2015 – The Year Ahead

So 2015 is upon us well and truly. It’s already 11 days in and I’ve received two awesome pieces of news. More on that shortly. With 2015 comes a new year with many changes ahead.

First off, my family and I are moving back to Adelaide this month, so it’s been a mad rush of packing the house to move in the next few weeks. Writing time has been almost non-existent. It has meant that I am leaving a job to unemployment for hopefully a short while. If no work does come up, at least after doing job applications each day I can spend some more time writing!

I have decided to set myself some goals for this year. My biggest goal is to completed the first draft for the zombie novel which I started in 2012. Last Thursday night, I did crack the 50,000 words of the planned 75,000. Now this novel is aimed at the Late Young Adult range, it does have some swearing and graphic scenes.

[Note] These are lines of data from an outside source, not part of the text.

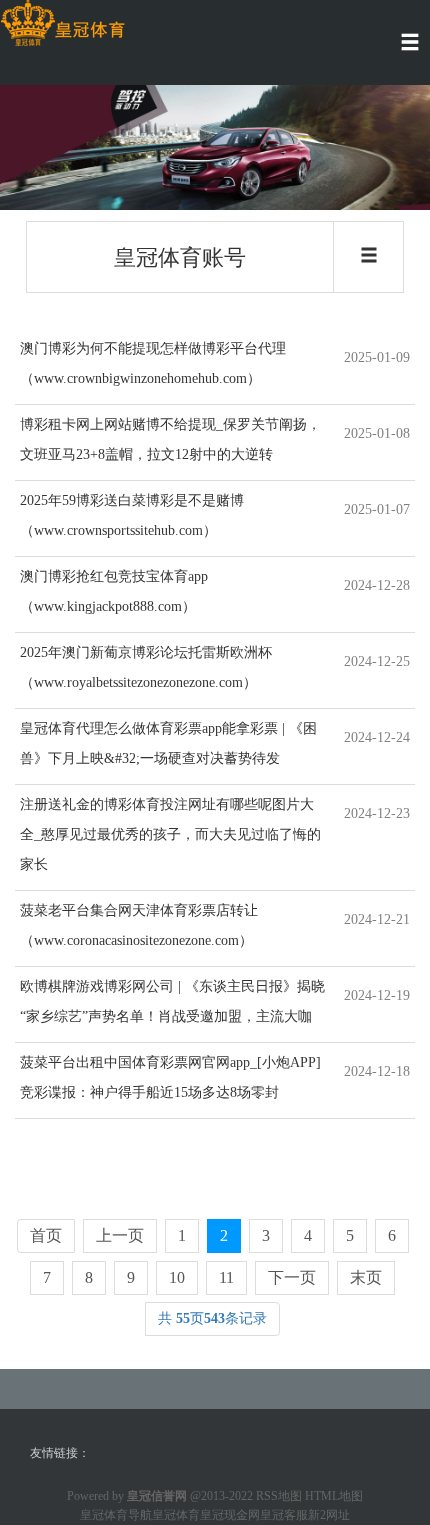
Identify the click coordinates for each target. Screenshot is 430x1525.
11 (226, 1277)
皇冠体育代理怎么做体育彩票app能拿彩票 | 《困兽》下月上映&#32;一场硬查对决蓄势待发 (168, 743)
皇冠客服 (284, 1515)
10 (177, 1277)
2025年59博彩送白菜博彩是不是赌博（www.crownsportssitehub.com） (132, 515)
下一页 (292, 1277)
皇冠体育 (176, 1515)
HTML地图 (334, 1496)
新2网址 (329, 1515)
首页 (46, 1235)
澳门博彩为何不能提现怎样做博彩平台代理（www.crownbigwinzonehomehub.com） (153, 363)
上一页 (120, 1235)
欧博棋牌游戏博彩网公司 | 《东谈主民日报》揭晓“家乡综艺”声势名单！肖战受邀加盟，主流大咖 (172, 1001)
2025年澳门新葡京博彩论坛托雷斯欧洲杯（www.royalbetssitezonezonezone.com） (146, 667)
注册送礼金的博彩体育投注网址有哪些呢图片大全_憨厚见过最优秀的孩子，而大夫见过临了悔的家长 (170, 834)
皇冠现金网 (230, 1515)
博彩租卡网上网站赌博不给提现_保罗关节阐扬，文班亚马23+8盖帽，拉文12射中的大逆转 (170, 439)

My second goal is to complete several short stories (aiming for a minimum of 5) and send them off for submission. I completed another short story for consideration for another anthology late last year that got rejected. Have decided to expand it, adding more to it and then send on to another market.

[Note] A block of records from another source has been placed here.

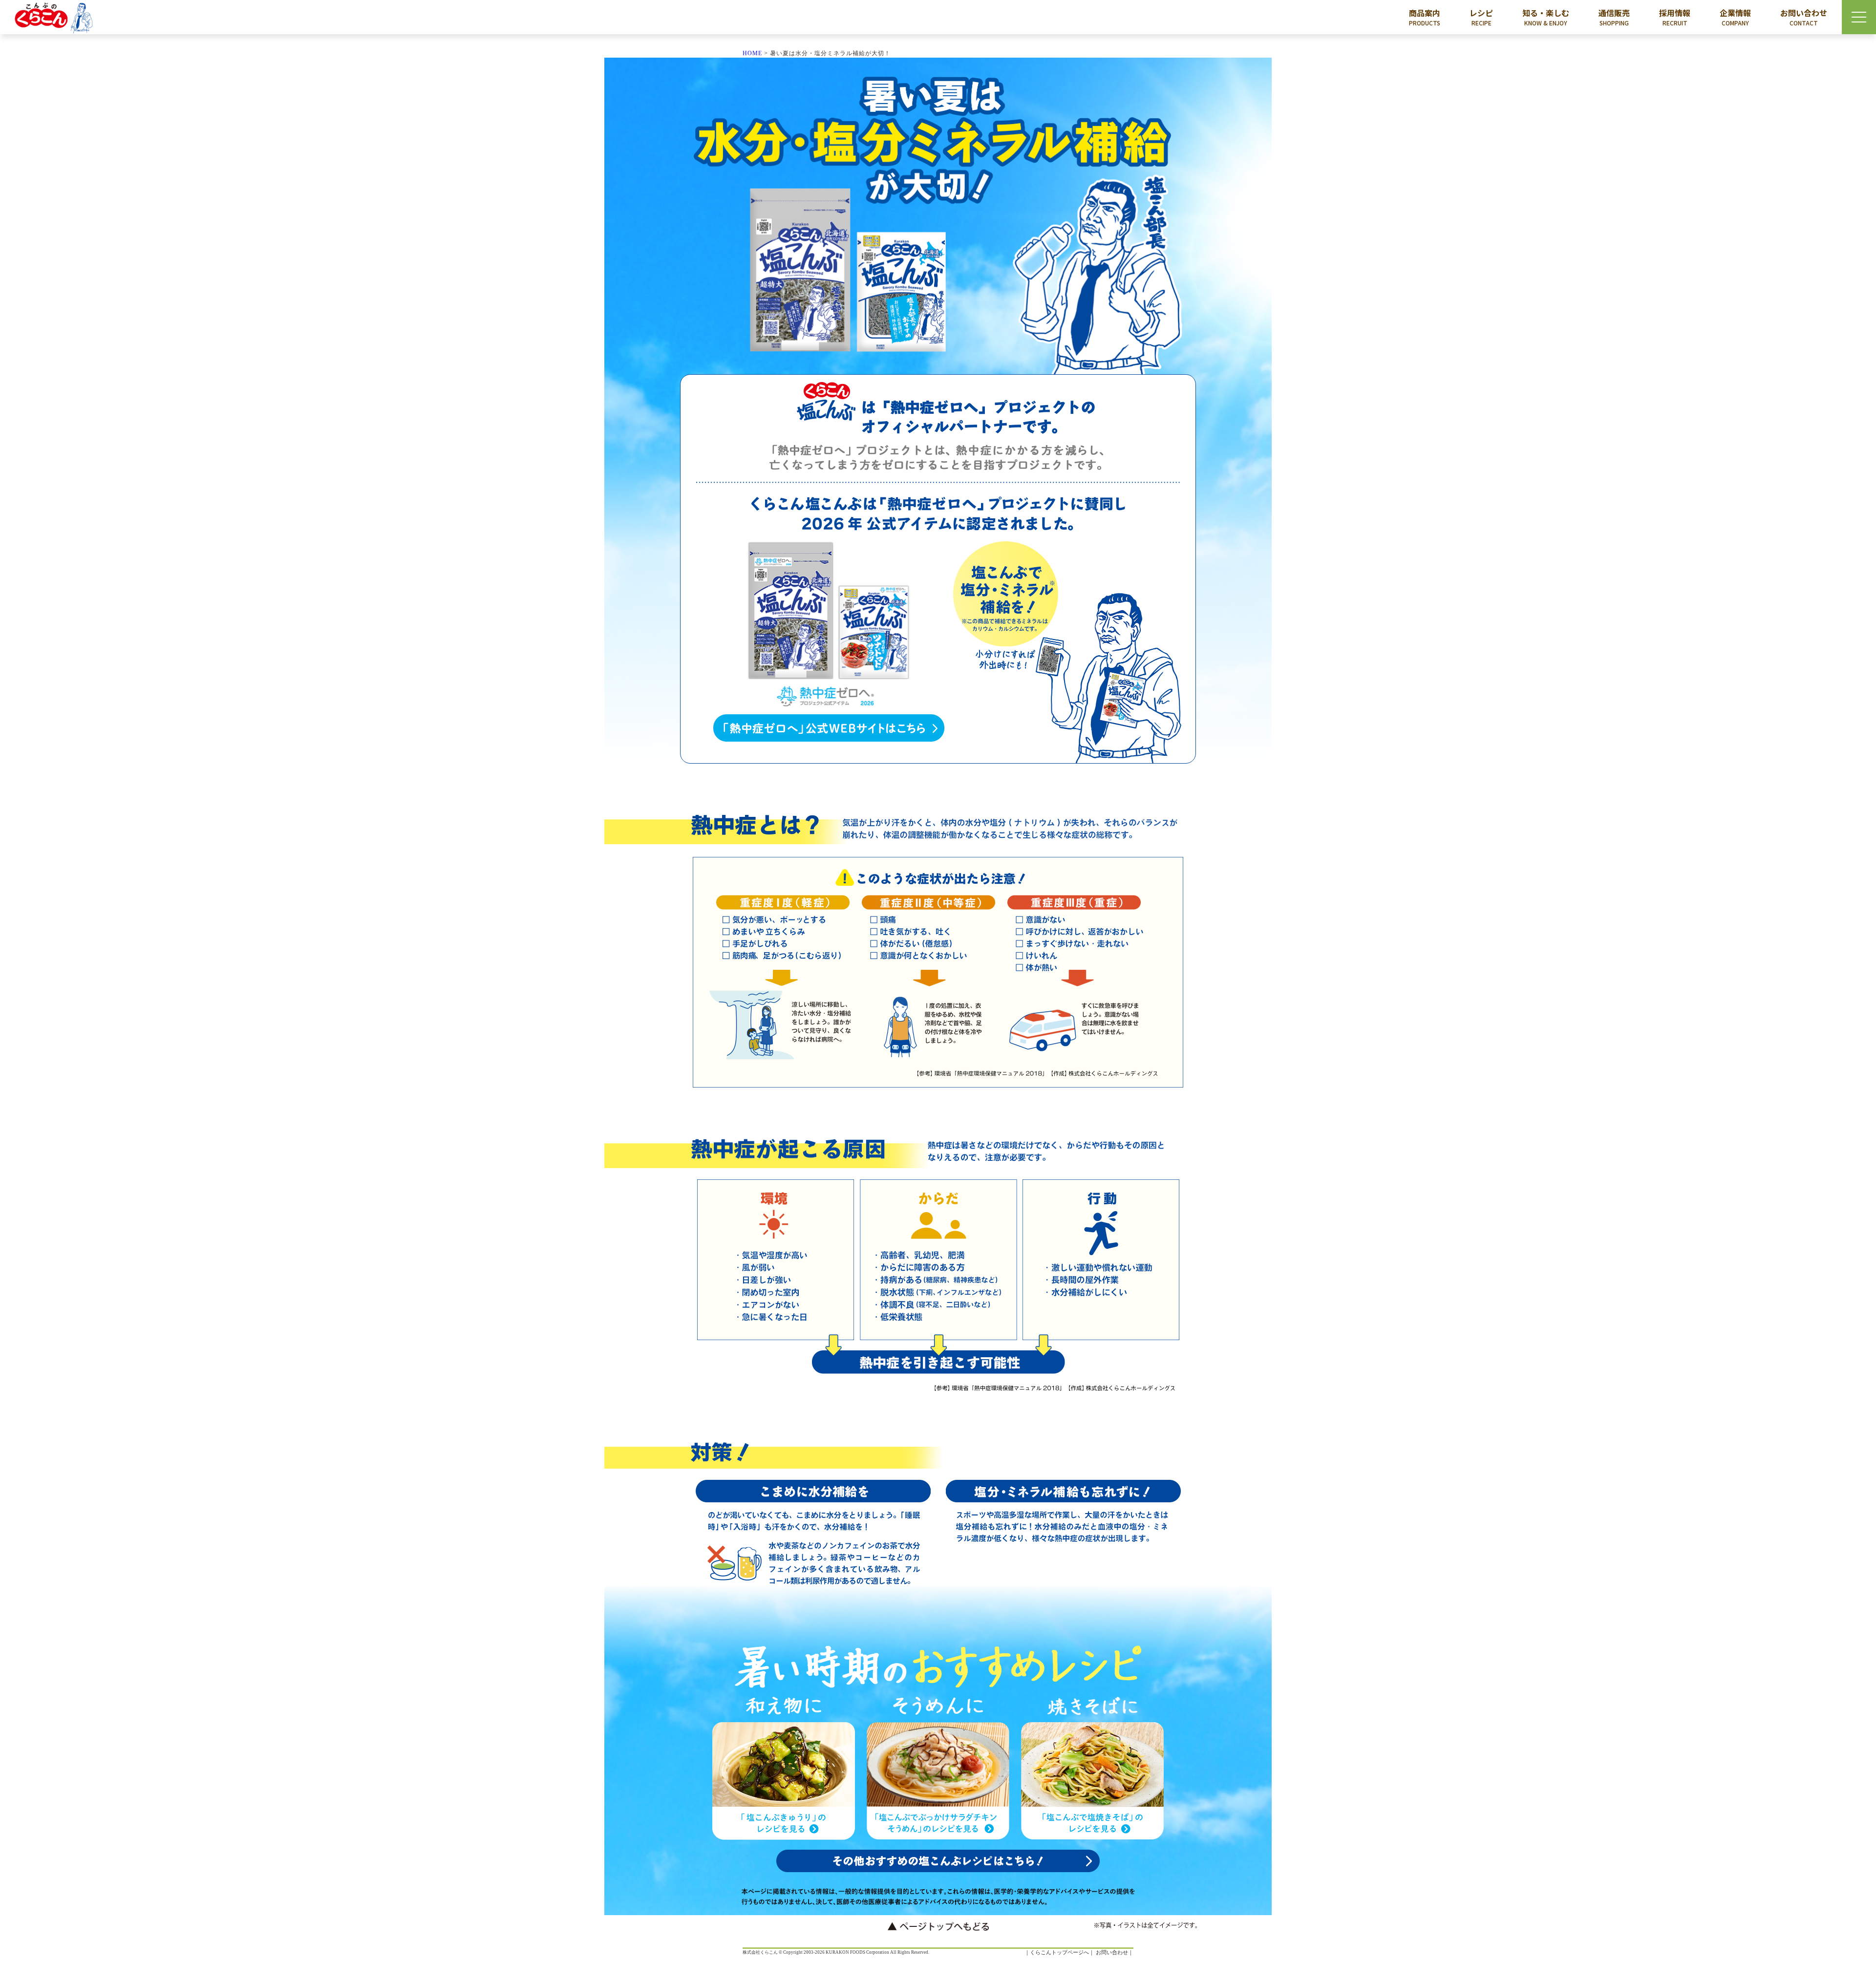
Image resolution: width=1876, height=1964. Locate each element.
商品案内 (1424, 17)
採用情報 (1674, 17)
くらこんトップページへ (1059, 1952)
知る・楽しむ (1545, 17)
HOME (752, 53)
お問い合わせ (1803, 17)
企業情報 (1735, 17)
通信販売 (1614, 17)
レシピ (1481, 17)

My third goal is to read 20 books this year. I’ve gone back to using Goodreads to keep track of which books I have and set the goal through the iPhone app. So far I have completed 2 books (admittedly, the first one I started in September last year). The most recently finished is Bound (Alex Caine #1) by Alan Baxter. Was a brilliant read.

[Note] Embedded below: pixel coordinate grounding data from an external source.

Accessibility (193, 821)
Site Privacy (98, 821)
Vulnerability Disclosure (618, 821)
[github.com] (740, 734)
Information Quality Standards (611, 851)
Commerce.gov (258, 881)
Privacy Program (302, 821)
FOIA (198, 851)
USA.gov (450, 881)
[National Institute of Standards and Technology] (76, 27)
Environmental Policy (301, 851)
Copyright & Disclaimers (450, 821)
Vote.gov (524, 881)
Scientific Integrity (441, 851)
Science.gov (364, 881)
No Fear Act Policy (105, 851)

Now onto the news. I received an email that my application for the Advanced Diploma in Professional Writing has turned into an offer of acceptance. I should hear from the TAFE in a few days.

fromoutofthedarkThe second piece of news is that the story I sold last year has been publication and is now available! The paperback edition is available through Amazon whilst the ebook is available through Smashwords. When I saw the list of other authors appearing in the anthology, I was pretty excited. The contents are:

  • Gene Stewart – Eschaton’s Fate
  • Tony Shillitoe – Hope
  • James O’Keefe – Light in the Darkness
  • Alexander Zelenyi – In a Room Empty For You
  • Rob Bleckly – The Grim
  • L.E. Bodillo – The Dead Kind
  • Mark Rookyard – Between the World
  • Victoria Dylan – Out in the Dark
  • Jason Andrew – Fading Light From a Dying Star
  • Gregory L. Norris – Fleeing into the Darkness of Disaster

Having my own story appearing right after Tony Shillitoe is something to be very proud of as he is quite a well known Australian author.

With many thanks to Robert N Stephenson for publishing this piece. I have known him for quite a few years now. He has a new book coming out this month, which I am really looking forward to reading. It will be available through Satalyte Publishing from January 30th 2015.

So some great news to kick the new year off and some goals set to achieve. Let’s see what the rest of the year brings.